Kilis Museum
- Established: 2012; 14 years ago
- Coordinates: 36°43′01″N 37°06′41″E﻿ / ﻿36.71694°N 37.11139°E
- Type: Archaeology, Ethnography
- Owner: Ministry of Culture

= Kilis Museum =

Museum in Kilis District, Turkey

Kilis Museum is a museum in Kilis, Turkey.

==Location==
The museum is in Kilis, one of the recent province centers of Turkey. It is on Nemika street at .

==History==
The museum is situated in a mansion named Neşet Efendi Konağı. The mansion was built in 1927. In 1979 the Ministry of Culture purchased the building. Between 1986–2008 it was the Kilis Public Library.

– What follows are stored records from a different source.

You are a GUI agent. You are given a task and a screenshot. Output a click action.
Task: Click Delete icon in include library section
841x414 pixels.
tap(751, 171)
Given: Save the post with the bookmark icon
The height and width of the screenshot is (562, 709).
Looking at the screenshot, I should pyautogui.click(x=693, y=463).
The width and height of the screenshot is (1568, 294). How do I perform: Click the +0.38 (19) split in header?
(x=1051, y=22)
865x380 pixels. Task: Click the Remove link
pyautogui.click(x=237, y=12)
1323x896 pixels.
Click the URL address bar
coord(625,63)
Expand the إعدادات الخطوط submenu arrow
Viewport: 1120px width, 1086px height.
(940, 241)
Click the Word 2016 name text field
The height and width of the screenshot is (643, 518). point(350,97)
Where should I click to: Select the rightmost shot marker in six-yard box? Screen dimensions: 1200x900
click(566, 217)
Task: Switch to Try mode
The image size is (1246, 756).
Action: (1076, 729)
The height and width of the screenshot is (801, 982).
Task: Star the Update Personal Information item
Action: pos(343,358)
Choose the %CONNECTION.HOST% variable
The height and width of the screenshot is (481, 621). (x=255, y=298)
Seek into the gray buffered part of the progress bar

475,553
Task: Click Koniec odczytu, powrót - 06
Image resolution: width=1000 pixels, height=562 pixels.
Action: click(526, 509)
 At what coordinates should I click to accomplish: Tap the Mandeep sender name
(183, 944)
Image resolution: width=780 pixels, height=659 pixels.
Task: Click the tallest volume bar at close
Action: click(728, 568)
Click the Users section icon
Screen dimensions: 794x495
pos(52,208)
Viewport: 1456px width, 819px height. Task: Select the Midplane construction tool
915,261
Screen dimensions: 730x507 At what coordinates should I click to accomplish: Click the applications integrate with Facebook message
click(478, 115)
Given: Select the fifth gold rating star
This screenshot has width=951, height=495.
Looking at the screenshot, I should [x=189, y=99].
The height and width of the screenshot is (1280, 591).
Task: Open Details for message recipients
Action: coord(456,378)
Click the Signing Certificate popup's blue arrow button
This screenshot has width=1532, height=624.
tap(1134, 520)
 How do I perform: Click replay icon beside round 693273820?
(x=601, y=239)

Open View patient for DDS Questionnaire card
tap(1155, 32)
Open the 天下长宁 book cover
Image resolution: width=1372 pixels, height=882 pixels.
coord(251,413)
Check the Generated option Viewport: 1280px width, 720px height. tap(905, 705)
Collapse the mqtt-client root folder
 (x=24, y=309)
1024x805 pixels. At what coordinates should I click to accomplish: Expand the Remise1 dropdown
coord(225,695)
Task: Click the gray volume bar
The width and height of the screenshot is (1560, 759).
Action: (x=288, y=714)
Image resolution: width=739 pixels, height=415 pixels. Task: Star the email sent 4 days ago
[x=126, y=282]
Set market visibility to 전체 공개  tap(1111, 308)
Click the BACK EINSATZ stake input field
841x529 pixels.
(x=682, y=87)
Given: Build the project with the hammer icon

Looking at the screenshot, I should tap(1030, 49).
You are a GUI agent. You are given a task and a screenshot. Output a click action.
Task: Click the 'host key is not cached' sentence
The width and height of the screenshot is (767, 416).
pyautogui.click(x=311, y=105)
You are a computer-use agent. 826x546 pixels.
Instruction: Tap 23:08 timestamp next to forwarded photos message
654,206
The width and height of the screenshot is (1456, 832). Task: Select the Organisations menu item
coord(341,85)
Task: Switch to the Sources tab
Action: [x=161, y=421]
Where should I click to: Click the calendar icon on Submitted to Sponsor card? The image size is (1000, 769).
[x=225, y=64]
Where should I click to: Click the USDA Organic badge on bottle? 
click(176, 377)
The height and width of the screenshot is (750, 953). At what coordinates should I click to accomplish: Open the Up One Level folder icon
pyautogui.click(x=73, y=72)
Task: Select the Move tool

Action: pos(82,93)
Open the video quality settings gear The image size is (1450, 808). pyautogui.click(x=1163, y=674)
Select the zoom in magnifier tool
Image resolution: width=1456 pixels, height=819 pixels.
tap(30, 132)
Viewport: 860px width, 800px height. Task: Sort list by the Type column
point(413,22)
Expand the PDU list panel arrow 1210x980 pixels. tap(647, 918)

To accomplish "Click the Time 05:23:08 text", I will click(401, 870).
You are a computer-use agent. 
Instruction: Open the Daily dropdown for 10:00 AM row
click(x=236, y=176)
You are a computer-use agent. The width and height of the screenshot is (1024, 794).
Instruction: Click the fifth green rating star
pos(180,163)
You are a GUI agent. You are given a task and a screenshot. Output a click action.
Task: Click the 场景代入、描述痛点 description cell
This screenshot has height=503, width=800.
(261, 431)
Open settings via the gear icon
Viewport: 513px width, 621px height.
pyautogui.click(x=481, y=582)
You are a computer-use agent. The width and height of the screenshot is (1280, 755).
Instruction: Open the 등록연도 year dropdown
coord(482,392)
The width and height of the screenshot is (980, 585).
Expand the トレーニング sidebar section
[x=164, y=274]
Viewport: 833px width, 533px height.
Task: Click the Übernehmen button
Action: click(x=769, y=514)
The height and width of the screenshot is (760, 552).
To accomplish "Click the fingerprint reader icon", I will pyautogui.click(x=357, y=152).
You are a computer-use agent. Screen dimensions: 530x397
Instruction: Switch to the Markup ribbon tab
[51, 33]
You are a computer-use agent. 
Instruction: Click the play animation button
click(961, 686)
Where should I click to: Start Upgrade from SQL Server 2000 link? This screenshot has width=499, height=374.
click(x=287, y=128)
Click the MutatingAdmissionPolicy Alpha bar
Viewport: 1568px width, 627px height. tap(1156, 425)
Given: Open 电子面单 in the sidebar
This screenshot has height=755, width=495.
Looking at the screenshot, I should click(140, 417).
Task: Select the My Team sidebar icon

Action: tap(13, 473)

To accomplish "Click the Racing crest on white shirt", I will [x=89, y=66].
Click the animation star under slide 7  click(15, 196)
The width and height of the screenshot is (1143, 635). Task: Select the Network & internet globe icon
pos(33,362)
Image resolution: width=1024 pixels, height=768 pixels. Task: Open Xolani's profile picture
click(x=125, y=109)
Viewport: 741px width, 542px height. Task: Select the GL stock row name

On 20 June 2012 it was opened as the museum of Kilis.

==Exhibited items==
Kilis is situated in an area rich in archaeologic finds. Especially a tumulus named Oylum Höyük just 6 km southeast of Kilis centrum, is an important source of archaeologic finds.
 The ground floor of the museum is the archaeology section. In the first room paleolithic and neolithic finds are exhibited. The second room is reserved for the early Bronze Age and the third room is reserved for the mid Bronze Age. Late Bronze Age, Iron Age, Hellenistic, Roman and Byzantine items are in the main hall.

The upper floor is the ethnography section. Among the six rooms one room is the guest room of the Kilis citizens with classical furniture and mannequins representing three generations. One room is the bedroom and another one is the kitchen with its copper cockware.